Type ".help" for more information.
> dt = new Intl.DateTimeFormat('und', {"month":"short","weekday":"narrow","day":"numeric","calendar":"gregory","numberingSystem":"latn"})
DateTimeFormat [Intl.DateTimeFormat] {}
> dt.format()
'T, Apr 30'
> Intl.DateTimeFormat.supportedLocalesOf(["und"])
[]
> Intl.DateTimeFormat.supportedLocalesOf(["und", "en"])
[ 'en' ]
I thought that "und"
was supported in engines, but I guess not?
und
is not supported in browsers. Supporting it would probably fix some of the use cases of the Stable Formatting proposal, but not all.
The reason is very simple. there are no locale resources defined for "und".
See
https://github.com/unicode-org/cldr/blob/main/common/main/und.xml
is a 404
The resources for "und" are stored in root.xml in CLDR.
In v8, internally we call
uloc_openAvailableByType(ULOC_AVAILABLE_WITH_LEGACY_ALIASES, &status);
to find out what locales are available. neither "und" nor "root" is enumerated
https://unicode-org.github.io/icu-docs/apidoc/dev/icu4c/uloc_8h.html#a1d61e1cb6a0d2ad60dc3cd78c931e551
said
"Gets a list of available locales according to the type argument, allowing the user to access different sets of supported locales in ICU."
if "und" and "root" are not reported by ICU as "available locales", then v8 will not treat them as supported.

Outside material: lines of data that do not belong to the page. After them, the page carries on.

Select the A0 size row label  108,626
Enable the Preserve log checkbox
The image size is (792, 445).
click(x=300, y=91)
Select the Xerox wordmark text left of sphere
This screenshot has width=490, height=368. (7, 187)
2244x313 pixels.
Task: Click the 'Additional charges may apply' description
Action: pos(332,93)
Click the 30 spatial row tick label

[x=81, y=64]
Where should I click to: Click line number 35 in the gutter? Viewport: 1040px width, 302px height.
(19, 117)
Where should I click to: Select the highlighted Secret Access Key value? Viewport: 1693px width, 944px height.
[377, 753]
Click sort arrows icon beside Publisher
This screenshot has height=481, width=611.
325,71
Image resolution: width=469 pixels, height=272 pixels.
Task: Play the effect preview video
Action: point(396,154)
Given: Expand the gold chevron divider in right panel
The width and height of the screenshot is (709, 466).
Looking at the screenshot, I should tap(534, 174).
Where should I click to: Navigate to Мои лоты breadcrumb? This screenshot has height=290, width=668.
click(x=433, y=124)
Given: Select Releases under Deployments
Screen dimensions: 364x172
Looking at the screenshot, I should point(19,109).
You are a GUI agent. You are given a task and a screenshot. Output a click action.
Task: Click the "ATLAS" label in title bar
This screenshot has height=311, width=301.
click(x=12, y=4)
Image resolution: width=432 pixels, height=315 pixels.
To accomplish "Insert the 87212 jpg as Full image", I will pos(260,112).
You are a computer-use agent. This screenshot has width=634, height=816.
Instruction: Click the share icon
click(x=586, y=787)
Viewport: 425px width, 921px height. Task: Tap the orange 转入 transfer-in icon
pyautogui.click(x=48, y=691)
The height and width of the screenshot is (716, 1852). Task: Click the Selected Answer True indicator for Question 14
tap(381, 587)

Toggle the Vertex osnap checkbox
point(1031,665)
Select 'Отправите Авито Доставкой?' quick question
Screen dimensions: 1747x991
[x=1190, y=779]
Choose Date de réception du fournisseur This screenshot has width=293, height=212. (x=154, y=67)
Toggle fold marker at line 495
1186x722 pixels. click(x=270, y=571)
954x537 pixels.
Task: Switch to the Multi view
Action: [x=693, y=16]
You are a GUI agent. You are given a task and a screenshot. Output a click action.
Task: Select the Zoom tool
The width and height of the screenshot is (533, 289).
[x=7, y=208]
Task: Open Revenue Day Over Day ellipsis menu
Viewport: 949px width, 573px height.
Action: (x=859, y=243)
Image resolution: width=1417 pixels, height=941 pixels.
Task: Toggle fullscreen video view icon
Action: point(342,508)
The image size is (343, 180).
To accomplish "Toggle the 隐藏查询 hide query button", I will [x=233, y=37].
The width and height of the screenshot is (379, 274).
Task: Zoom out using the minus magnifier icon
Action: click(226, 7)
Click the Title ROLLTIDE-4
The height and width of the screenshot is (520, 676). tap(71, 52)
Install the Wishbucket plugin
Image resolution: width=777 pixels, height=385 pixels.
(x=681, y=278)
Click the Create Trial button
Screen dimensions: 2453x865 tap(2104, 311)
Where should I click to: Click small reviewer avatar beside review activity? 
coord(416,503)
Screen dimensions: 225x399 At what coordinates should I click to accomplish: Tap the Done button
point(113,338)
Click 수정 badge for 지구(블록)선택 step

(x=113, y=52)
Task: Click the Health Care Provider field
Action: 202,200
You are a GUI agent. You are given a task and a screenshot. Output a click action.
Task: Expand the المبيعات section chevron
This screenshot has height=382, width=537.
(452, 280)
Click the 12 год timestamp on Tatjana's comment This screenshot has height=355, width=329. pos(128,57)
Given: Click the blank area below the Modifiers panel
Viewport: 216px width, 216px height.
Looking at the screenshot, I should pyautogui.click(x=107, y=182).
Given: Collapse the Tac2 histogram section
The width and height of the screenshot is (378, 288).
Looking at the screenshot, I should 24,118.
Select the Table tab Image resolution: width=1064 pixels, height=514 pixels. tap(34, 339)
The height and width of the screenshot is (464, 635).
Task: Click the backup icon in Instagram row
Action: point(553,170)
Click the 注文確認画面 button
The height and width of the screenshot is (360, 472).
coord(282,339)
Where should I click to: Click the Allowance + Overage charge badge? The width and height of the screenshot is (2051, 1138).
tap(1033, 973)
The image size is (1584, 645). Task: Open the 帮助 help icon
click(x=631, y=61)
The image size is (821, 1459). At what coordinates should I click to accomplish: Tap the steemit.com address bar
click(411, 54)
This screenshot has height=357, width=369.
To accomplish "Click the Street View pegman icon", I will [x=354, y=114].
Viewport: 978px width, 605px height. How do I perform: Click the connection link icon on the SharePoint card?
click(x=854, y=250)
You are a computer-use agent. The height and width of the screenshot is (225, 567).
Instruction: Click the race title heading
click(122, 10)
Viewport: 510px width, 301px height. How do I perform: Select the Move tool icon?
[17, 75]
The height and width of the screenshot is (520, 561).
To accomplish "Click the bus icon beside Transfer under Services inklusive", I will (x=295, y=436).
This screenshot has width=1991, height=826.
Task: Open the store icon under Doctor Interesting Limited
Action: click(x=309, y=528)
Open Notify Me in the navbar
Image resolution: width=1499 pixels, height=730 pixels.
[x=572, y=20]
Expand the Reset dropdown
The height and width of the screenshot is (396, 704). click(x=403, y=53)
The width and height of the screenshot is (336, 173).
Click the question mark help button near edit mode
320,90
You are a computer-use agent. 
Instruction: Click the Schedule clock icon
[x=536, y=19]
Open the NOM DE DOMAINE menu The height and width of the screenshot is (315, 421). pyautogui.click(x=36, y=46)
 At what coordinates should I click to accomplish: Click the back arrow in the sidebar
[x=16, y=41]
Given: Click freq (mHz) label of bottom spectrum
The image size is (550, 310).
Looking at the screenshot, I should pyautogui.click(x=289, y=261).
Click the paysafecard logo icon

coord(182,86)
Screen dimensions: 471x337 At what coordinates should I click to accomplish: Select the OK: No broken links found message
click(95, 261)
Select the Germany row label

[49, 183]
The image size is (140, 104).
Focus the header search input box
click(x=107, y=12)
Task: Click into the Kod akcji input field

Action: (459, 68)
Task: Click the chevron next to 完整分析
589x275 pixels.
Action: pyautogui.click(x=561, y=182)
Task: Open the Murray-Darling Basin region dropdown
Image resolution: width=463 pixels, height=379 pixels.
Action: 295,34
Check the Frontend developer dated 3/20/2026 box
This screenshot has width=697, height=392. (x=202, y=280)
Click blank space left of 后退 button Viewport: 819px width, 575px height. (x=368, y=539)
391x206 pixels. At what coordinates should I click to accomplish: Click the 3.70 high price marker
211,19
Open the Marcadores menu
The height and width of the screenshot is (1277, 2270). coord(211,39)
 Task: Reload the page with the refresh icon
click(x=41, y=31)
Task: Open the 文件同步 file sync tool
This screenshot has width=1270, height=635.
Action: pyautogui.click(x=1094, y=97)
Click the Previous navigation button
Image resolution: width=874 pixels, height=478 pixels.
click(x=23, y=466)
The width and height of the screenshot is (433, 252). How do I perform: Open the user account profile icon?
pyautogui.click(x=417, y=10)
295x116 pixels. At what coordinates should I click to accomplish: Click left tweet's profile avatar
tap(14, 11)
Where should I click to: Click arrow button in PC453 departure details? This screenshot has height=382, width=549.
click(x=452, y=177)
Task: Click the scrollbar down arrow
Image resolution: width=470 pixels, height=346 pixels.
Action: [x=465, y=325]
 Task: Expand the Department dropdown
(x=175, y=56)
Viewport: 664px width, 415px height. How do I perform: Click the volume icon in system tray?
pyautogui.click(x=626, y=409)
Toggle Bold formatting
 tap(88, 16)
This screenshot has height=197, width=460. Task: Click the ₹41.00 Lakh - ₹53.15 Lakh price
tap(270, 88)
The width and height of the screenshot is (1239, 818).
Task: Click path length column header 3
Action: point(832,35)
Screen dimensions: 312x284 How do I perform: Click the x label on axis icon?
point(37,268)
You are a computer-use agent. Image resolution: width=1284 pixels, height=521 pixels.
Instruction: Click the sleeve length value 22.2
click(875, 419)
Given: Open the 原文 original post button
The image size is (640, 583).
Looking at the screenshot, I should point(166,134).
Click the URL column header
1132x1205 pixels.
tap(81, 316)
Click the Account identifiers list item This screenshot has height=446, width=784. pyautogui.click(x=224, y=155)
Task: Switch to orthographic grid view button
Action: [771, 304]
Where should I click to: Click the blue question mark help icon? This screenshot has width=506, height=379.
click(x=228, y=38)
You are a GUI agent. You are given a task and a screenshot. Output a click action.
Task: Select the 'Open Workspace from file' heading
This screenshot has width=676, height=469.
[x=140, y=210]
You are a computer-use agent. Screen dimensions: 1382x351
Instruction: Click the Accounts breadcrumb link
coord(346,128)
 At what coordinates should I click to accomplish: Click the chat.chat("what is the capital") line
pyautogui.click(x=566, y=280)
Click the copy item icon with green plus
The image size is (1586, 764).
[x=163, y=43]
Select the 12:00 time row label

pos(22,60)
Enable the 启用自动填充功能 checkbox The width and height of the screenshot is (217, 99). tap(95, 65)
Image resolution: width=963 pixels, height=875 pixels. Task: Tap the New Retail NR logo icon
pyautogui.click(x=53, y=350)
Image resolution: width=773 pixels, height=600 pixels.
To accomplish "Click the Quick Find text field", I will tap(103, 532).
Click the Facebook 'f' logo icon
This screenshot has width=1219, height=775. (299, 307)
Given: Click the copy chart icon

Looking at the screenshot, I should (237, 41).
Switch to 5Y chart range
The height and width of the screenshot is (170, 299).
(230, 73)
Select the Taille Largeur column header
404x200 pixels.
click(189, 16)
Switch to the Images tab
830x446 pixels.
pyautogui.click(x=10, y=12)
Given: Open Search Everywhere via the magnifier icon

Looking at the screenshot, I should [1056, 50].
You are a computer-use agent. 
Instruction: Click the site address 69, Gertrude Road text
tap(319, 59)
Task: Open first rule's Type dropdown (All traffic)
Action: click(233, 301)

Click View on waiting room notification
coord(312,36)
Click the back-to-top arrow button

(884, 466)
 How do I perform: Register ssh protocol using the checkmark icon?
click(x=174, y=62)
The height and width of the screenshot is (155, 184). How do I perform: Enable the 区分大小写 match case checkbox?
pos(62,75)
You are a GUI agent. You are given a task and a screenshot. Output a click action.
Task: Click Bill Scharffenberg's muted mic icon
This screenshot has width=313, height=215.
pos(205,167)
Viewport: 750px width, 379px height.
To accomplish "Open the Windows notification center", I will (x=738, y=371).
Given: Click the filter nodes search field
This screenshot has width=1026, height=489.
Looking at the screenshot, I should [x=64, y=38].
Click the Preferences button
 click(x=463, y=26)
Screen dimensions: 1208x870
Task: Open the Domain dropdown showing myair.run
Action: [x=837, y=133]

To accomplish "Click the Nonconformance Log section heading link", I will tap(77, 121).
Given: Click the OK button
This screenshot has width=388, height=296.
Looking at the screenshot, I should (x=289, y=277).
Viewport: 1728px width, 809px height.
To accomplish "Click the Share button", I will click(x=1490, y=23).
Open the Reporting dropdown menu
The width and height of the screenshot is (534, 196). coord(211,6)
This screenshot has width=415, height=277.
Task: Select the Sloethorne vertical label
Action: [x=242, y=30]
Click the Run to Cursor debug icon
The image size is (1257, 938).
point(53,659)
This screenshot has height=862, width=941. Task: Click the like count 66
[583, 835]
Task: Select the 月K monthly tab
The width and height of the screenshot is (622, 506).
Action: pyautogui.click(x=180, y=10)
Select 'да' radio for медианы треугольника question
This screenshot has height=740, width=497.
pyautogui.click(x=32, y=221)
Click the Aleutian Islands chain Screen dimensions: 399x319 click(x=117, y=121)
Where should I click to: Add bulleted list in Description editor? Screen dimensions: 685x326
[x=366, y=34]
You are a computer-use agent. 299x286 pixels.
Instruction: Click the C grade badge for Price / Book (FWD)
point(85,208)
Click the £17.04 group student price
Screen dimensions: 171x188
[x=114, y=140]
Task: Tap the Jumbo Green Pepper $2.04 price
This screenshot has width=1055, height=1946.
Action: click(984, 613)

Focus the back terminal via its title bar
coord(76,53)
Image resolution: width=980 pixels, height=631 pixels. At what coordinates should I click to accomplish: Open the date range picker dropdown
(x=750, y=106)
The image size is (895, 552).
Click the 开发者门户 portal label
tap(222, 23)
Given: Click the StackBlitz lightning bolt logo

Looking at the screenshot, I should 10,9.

sorry, I hit closed by accident.
I made an upstream issue: https://unicode-org.atlassian.net/browse/ICU-22766
Whether or not ICU decides to start including the root locale in the return value of uloc_openAvailableByType
, I think Web engines could decide to include that locale in their own lists of supported locales.
TG2 discussion: https://github.com/tc39/ecma402/blob/main/meetings/notes-2024-08-22.md#intldatetimeformat-does-not-support-und-locale-885
An interesting but potentially unexpected outcome of the discussion was the realization that "und" is defined by BCP-47 as simply an absent locale, so it is not semantically incorrect for ECMA-402 to have the current web reality behavior of making "und"
basically an alias for undefined
.
We want a way to actually get root behavior, but this might be better handled by the null
locale proposal (Stable Formatting).
In v8, internally we call
uloc_openAvailableByType(ULOC_AVAILABLE_WITH_LEGACY_ALIASES, &status);
to find out what locales are available. neither "und" nor "root" is enumerated
said
"Gets a list of available locales according to the type argument, allowing the user to access different sets of supported locales in ICU."
if "und" and "root" are not reported by ICU as "available locales", then v8 will not treat them as supported.
This is not correct. Root is structurally required. Available locales is the list to show to users. If icu docs don't make that clear it should be filed upstream.
V8 is wrong to filter on the available list and not include root. The better way would be to actually query icu for the locales actual status.
Internally root is included in the manifest for the locales. I don't remember, it's possible root is simply excluded here.
I don't think we should change the Web Reality behavior until TG2 has reached a consensus on this issue, so I don't want V8 or other engines to start doing something different with "und" in the mean time.